Тото робко ответил на мое приветствие. Я подошел к нему и крепко обнял, отметив про себя, что его встречное объятие было каким-то вялым, почти неохотным. Он познакомил меня с женой и дочкой, прелестной малышкой нескольких месяцев от роду. Мы побеседовали о том о сем, потом он отлучился вместе с женой в туалет, чтобы сменить малышке подгузник.
Мы с друзьями весь вечер отплясывали с матронами из нашего квартала, которые почти что вырастили нас, даря свою ласку и любовь, а иногда не скупясь и на подзатыльники.
Даже Калуццо подобрел. Раньше он всю душу вкладывал в свой огород и увлекался цветоводством. Вечерами после работы он пропадал в своем садике, который находился рядом с футбольным полем. Если мяч попадал к нему в сад – значит, игре конец. Калуццо отбирал мяч без всякой жалости. За это мы платили разбитыми вдребезги окнами в его доме. Однажды Калуццо поймал Гроссо и пребольно отодрал его за ухо. Тогда мы с Тино набрали увесистых камней и пригрозили, что, если Калуццо не отпустит нашего приятеля, мы запустим их не только в его окно. Он испугался и отпустил Гроссо. И слава Богу, ведь иначе я размозжил бы Калуццо голову.

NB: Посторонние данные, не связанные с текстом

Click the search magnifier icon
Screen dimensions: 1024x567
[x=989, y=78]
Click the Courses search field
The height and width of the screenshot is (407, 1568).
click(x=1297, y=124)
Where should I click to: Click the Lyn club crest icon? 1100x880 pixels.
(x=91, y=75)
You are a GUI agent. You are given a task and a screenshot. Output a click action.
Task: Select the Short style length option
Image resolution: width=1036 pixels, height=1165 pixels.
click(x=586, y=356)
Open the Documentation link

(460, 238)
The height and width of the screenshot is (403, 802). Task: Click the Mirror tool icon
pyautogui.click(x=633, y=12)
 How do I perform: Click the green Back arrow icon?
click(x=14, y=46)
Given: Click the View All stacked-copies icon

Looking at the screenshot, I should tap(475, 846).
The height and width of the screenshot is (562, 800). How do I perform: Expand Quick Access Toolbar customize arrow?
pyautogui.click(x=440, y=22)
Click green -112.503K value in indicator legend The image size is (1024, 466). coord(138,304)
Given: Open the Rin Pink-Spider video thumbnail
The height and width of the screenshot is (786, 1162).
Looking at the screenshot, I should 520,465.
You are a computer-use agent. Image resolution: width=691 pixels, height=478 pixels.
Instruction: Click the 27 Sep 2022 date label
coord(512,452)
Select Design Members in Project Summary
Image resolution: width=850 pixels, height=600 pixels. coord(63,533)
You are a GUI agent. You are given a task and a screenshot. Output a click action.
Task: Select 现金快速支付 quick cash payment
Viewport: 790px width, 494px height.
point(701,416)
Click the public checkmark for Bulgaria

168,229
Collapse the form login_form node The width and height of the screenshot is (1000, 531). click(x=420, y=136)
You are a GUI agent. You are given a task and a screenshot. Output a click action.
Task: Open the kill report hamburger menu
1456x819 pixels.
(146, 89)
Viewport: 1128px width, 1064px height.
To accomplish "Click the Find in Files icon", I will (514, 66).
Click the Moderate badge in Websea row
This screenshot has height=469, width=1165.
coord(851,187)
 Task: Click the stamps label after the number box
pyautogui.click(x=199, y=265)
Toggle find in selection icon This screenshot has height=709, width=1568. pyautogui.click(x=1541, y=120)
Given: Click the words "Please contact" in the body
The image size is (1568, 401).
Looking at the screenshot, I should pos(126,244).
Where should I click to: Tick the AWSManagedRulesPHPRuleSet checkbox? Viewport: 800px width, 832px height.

За пару дней до свадьбы мы пригласили Калуццо в таверну посмеяться над старыми временами и напоили его. Это было что-то вроде вендетты. Калуццо разгадал наш план и, вконец пьяный, сказал:
– Вы правы, мерзавцы. Мне следовало не мячи у вас отнимать, а головы откручивать. Ух, и попортили же вы мне крови, маленькие ублюдки!
Мы засмеялись и поняли, что слегка переусердствовали в школьные годы. Вообще я еще раньше пытался помириться с ним, привезя из Германии целый ящик семян и разных средств для ухода за садом, но окончательно мы помирились только в тот вечер.
Свадьба Тино удалась на славу. Сбылась мечта влюбленных. Особенно счастлива была невеста, сиротка Марчелла: ее отец-рыбак погиб в море, а мать вскоре скончалась от тяжелой болезни. Я был растроган, наблюдая за счастливой парой. Возможно, я немного перебрал – не смог удержаться от слез.